Today it struck me just how much I have in common with my dad.* It makes me happy to think how like him I've become.* He was a good man who brought me up right.* I had a wonderful childhood, full of love. He always listened to his music on with headphones on, I guess he wanted to hear it loud without disturbing anyone. So I never really heard the music as a child. Perhaps if I had I would have taken a liking to the music at an earlier age.

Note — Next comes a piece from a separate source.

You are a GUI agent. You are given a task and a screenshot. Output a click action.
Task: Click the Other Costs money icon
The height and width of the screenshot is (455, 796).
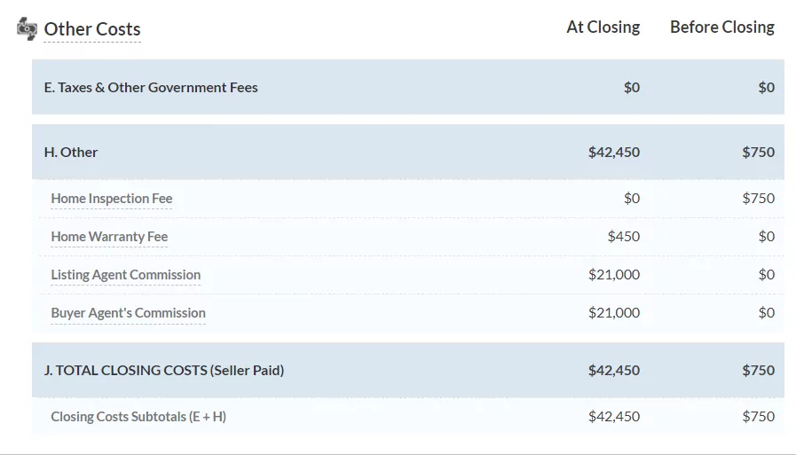point(27,27)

But it saddens me to think of what I've missed out on.* The conversations we could have had.* Listening to classical music together.* I like to think he's watching over me with pride at the man I've become.


----------



## Itullian (Aug 27, 2011)

Beautifully said David. I'm sure he is very proud.


----------



## SixFootScowl (Oct 17, 2011)

Beautiful story. My dad was around a lot longer. Lost him when I was in my late 30s. I long now to share my music with him. He is the one who got me into classical music back in the 1970s by recommending that I get Beethoven's 3rd, 5th, and 6th. He too was a big photography buff and had me taking pictures when I was only ten. He gave me an old camera that you had to hand thread the film in a dark bag. It was a 2.25 square format. He was also really into the mechanical side of cars and so am I though I think he would, like me, shun the new cars as way too complicated with too much electronic baggage.


----------



## Krummhorn (Feb 18, 2007)

This is a very touching story, David, and I thank you for sharing this with us. 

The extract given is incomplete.